### [Parts of the exercise]
1. List every person other than Edward Aloysius Pace who is named in the text on Pace.
2. Output the part of the text on Edward Aloysius Pace that opens with the words containing "He did his doctoral" and closes with "university's academic initiatives.".
3. According to the text on Edward Aloysius Pace, in what year did Pace receive his PhD?

### [Text shown]
────────────────────────────────────────

Edward Aloysius Pace (July 3, 1861 – April 26, 1938) was a Roman Catholic priest of the Diocese of St. Augustine, Florida. The first native Floridian to be ordained a diocesan priest, Pace was a theologian and a philosopher, and a professor of psychology at the Catholic University of America.

==Biography==
Edward A. Pace was born in Starke, Florida, on July 3, 1861, the oldest of eight children of George Edward and Margaret (Kelly) Pace.

He did his doctoral work in psychology in Germany with Wilhelm Wundt in Leipzig. He wrote his dissertation on Herbert Spencer and evolution and received his PhD in 1891.

Pace was extensively involved with the early development of The Catholic University of America. He was the first professor of psychology at CUA, and established a department of psychology and psychology laboratory at CUA. He was the founding dean of its School of Philosophy. He held several administrative positions throughout his career, and was involved with many of the university's academic initiatives.

He participated actively in professional activities, attending professional gatherings, reading papers, and writing reports and book reviews for various types of publications. Between 1907 and 1912 he was one of the leading editors of the fifteen-volume Catholic Encyclopedia completed in 1914. In addition, Pace contributed to the founding of Trinity College, Washington, D.C.

────────────────────────────────────────

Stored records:
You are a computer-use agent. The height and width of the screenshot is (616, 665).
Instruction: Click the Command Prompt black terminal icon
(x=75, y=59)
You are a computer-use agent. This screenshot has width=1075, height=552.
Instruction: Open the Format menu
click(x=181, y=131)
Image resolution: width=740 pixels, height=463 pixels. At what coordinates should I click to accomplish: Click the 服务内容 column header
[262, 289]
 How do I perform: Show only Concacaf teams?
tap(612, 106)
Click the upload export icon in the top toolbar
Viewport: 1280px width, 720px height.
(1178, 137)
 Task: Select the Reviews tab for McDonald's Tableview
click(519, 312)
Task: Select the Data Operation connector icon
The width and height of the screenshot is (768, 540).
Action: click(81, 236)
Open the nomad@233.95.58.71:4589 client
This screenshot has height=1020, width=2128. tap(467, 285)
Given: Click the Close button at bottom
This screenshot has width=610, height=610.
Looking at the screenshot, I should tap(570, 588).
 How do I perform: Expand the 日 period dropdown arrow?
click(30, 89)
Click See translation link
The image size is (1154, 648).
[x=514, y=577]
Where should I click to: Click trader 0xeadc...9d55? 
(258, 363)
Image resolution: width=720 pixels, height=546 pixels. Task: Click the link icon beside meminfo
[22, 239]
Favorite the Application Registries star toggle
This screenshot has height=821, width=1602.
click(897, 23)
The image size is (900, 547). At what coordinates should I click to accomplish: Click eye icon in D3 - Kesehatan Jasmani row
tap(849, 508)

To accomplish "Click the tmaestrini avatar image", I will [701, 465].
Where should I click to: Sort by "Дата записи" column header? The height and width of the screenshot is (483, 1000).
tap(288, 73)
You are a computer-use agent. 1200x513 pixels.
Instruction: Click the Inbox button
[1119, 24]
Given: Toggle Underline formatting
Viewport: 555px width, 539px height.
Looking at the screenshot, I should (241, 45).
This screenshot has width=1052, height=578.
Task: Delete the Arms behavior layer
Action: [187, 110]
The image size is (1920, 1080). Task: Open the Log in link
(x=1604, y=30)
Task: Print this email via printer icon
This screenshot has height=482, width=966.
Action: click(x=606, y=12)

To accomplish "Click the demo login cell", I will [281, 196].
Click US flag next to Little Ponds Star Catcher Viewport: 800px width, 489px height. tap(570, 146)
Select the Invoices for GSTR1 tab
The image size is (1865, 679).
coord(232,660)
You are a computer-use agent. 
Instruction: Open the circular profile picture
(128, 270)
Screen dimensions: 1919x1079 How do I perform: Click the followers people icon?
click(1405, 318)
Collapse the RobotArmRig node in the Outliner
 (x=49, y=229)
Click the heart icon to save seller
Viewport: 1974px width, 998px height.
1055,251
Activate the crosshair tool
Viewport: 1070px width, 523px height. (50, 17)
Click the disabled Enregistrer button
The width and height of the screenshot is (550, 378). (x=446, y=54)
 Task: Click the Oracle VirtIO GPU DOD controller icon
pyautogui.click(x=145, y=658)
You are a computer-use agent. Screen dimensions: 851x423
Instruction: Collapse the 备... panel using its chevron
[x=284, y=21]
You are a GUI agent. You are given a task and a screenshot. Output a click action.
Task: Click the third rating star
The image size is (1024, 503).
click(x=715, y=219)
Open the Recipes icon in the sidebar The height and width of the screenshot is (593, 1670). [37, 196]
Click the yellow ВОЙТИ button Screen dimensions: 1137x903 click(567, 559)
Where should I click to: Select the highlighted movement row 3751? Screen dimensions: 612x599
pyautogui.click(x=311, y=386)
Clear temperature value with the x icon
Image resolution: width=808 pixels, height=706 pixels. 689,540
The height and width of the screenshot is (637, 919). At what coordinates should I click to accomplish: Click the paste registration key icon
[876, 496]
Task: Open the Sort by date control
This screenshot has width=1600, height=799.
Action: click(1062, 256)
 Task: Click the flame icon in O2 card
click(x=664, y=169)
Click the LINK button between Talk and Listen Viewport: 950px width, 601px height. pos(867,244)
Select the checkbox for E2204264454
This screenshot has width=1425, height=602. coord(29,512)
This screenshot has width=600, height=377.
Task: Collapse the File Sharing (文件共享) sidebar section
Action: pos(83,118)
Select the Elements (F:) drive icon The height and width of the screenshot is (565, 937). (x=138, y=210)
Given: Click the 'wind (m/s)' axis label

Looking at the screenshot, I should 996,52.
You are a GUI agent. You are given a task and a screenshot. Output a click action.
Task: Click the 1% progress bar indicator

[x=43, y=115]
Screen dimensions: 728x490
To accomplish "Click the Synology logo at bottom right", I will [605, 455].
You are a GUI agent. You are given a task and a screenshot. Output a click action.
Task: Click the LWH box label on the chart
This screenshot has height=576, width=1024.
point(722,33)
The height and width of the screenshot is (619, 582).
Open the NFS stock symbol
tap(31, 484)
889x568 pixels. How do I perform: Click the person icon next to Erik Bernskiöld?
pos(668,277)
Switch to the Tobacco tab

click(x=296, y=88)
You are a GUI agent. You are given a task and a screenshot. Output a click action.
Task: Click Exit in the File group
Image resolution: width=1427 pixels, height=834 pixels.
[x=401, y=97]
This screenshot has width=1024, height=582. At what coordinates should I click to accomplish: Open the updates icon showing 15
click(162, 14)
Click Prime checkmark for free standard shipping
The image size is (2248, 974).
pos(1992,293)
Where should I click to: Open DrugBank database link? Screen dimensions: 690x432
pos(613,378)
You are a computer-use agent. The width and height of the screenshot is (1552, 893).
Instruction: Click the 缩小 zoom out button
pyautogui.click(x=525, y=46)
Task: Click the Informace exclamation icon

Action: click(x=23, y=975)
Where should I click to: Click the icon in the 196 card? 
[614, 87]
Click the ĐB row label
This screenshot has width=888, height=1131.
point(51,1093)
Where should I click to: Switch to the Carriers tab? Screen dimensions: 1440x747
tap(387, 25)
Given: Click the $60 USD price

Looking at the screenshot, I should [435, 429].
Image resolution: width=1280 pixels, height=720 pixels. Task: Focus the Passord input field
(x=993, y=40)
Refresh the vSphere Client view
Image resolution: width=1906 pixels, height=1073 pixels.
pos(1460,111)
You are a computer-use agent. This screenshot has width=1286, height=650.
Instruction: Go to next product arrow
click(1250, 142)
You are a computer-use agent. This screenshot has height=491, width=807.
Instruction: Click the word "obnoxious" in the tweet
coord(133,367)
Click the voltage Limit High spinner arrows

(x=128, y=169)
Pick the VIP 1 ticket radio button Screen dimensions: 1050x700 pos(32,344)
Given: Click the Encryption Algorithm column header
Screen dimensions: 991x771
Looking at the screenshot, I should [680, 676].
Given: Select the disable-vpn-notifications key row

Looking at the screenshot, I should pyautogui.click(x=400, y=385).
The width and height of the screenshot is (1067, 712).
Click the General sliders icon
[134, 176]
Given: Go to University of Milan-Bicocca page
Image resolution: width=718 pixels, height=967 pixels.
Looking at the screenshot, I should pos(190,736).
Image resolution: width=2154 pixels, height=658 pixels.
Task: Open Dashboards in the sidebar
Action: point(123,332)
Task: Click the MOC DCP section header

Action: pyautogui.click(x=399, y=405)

────────────────────────────────────────

### [Your responses]
1. George Edward Pace, Margaret (Kelly) Pace, Wilhelm Wundt, Herbert Spencer

2.
He did his doctoral work in psychology in Germany with Wilhelm Wundt in Leipzig. He wrote his dissertation on Herbert Spencer and evolution and received his PhD in 1891.

Pace was extensively involved with the early development of The Catholic University of America. He was the first professor of psychology at CUA, and established a department of psychology and psychology laboratory at CUA. He was the founding dean of its School of Philosophy. He held several administrative positions throughout his career, and was involved with many of the university's academic initiatives.

3. 1891